▸ PROVIDED DATA:

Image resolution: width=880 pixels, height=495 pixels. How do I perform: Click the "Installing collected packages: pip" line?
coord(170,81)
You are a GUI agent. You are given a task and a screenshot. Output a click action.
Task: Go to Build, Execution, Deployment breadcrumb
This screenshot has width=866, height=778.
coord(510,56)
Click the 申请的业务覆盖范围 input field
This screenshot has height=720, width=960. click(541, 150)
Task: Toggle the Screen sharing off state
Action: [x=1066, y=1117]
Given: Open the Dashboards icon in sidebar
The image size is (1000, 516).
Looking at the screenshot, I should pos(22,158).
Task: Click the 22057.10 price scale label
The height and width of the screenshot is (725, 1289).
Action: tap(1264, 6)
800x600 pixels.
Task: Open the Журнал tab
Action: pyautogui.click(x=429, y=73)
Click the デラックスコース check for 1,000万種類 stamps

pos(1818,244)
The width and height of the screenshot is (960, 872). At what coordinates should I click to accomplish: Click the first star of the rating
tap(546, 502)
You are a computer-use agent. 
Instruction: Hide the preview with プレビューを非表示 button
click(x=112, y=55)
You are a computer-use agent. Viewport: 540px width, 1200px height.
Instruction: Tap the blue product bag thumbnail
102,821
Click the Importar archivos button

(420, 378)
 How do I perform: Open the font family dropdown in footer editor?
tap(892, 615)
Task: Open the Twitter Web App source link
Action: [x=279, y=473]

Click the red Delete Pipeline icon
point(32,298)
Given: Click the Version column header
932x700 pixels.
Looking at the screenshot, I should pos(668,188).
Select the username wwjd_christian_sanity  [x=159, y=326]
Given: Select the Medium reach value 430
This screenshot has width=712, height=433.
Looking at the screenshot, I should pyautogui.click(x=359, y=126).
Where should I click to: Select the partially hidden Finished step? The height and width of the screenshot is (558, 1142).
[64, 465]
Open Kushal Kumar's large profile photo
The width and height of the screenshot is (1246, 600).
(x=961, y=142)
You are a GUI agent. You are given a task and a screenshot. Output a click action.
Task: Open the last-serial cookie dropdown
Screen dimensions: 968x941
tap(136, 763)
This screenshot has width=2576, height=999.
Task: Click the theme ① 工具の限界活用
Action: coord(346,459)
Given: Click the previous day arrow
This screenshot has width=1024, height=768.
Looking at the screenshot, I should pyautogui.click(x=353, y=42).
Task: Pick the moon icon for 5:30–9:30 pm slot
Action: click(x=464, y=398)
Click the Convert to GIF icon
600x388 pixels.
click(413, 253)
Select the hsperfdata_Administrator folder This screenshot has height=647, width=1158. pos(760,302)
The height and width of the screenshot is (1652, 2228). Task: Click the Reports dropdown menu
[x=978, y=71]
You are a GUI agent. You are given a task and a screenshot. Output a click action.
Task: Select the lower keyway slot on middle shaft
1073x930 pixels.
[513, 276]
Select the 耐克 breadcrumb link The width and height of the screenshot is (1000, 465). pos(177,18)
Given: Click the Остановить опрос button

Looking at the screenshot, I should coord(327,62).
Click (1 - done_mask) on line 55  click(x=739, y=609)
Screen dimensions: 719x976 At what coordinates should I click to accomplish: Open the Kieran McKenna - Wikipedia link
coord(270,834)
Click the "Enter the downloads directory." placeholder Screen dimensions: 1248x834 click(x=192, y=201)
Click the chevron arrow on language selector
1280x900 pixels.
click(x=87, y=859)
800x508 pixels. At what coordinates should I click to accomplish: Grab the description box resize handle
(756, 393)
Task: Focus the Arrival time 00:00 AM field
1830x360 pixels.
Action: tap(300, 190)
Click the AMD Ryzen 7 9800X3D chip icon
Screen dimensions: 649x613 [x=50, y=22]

▸ WHAT THE EXERCISE ASKS:
Go through the material above line by line and tally each one holding "breadcrumb"; give the tally and nothing else.

▸ ANSWER TO THIS PROBLEM:
2